The reality is that Russia has far more troops than Ukraine at this point because this is primarily an artillery war with 80% of the casualties being artillery fire and where Russia enjoys roughly a 10x1 advantage in artillery. As a result, Ukraine is losing troops at a far faster rate than Russia is, hence why we're seeing a general collapse of the AFU unfolding.

Finally, pretty sure that western reporting is the last thing Putin cares about. This whole thing has been a gift to Russia because it weakened Ukrainian defenses on the main front, and put best Ukrainian troops in a vulnerable position. All Ukraine managed to accomplish is to speed up their own defeat.

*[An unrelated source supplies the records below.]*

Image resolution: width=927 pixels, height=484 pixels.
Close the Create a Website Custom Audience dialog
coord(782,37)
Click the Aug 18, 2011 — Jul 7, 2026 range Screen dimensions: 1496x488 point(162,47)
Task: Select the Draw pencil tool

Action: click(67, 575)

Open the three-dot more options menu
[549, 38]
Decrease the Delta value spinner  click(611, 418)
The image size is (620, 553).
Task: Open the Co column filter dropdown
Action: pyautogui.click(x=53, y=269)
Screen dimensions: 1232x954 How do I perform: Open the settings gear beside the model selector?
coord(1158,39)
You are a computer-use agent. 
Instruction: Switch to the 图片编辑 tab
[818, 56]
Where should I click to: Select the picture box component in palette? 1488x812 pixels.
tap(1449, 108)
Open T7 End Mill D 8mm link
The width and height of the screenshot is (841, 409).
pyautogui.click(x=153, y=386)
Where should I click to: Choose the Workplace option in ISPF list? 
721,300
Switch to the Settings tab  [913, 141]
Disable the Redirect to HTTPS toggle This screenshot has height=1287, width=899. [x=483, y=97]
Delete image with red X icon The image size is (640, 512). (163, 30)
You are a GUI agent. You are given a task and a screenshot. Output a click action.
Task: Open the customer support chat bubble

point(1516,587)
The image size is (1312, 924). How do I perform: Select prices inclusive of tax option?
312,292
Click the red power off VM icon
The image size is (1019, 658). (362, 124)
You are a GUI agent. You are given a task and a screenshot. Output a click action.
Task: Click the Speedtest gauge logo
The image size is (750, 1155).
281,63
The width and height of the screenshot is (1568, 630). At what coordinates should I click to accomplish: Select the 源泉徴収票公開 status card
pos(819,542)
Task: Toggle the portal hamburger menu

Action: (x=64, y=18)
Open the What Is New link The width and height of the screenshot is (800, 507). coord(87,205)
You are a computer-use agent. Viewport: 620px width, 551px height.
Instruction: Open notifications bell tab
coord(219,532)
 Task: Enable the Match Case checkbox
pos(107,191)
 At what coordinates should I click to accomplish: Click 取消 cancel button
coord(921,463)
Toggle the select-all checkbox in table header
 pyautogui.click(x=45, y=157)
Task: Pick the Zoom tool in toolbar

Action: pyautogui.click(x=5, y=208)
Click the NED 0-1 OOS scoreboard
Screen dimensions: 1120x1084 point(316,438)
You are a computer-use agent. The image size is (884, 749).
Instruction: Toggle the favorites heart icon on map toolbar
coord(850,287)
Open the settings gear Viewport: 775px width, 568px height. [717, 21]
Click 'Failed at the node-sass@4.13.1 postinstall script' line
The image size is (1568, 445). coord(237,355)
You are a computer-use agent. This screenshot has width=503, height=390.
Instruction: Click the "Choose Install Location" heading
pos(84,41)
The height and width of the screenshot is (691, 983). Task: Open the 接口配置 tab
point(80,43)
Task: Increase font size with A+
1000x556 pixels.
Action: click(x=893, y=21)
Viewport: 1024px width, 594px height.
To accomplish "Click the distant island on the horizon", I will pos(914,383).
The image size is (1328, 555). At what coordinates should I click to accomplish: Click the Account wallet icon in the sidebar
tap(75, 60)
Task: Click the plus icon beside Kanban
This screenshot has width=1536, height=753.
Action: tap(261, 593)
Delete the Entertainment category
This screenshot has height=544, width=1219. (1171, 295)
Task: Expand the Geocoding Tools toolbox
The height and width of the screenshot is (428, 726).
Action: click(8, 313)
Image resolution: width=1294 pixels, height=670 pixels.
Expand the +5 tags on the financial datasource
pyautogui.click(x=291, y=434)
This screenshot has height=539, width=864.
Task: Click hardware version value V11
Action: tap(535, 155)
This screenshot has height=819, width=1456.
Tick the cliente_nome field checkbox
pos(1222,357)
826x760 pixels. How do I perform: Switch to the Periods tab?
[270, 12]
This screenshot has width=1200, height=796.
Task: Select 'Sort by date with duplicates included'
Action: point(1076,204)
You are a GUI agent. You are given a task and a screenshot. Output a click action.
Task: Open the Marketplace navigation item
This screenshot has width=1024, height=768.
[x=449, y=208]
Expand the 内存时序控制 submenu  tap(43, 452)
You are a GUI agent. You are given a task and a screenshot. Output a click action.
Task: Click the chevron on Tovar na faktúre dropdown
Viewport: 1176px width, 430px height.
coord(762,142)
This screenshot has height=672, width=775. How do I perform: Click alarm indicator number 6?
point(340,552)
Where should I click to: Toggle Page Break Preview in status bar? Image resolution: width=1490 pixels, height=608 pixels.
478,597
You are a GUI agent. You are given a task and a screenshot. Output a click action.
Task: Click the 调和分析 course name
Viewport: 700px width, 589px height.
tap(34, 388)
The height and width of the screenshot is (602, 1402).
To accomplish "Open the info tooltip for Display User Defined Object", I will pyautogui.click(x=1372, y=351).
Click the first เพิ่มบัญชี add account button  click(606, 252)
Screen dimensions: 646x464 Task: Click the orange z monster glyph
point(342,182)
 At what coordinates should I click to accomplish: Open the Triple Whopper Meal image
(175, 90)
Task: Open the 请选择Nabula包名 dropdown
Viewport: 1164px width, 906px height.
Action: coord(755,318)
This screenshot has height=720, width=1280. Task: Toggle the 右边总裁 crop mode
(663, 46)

[–] [email protected] 12 points 2 months ago* (last edited 2 months ago)

It seems like they took Kursk without losing much.

Pretty sure they lost at least 3 columns trying to take some towns there.

Now they have a bargaining chip for peace talks...

No they don't. For the territories they occupy to be a bargaining chip, the territories would need to be strategically important enough for their capture to threaten Russia's ability to fight this war (they aren't) and Ukraine would have to be able to guaranty that Russia can't get them back by fighting and is forced to negotiate to get them back (highly doubtful given that Ukraine can't even stop Russian advances in their own territory, only slow them down at best).

...and possibly diverted attention away from the main front.

Last I've heard Russia haven't even diverted troops from the main front line in Ukraine, so no, it didn't even achieve that. Which makes sense when you know that Russia has way more manpower and equipment than Ukraine right now, this isn't the stare of the war when Ukraine's army was motivated and received billion dollars arms shipments every week anymore.

Forcing the enemy army to split over more front lines only works if you have the resources to maintain more front lines better than your enemy can. Which is why it's Ukraine who are getting stretched thin by their own shenanigans here, not Russia, the Kursk invasion was objectively not a smart move.

The western reporting may also get under Putins skin.

That's cute, but war is won with steel and blood, not twitter ratios. "owning Putin" is at best going to be a very short moral boost that's only gonna last until the soldiers on the front line notice that they are still getting shredded en mass by Russian shells all the same as before.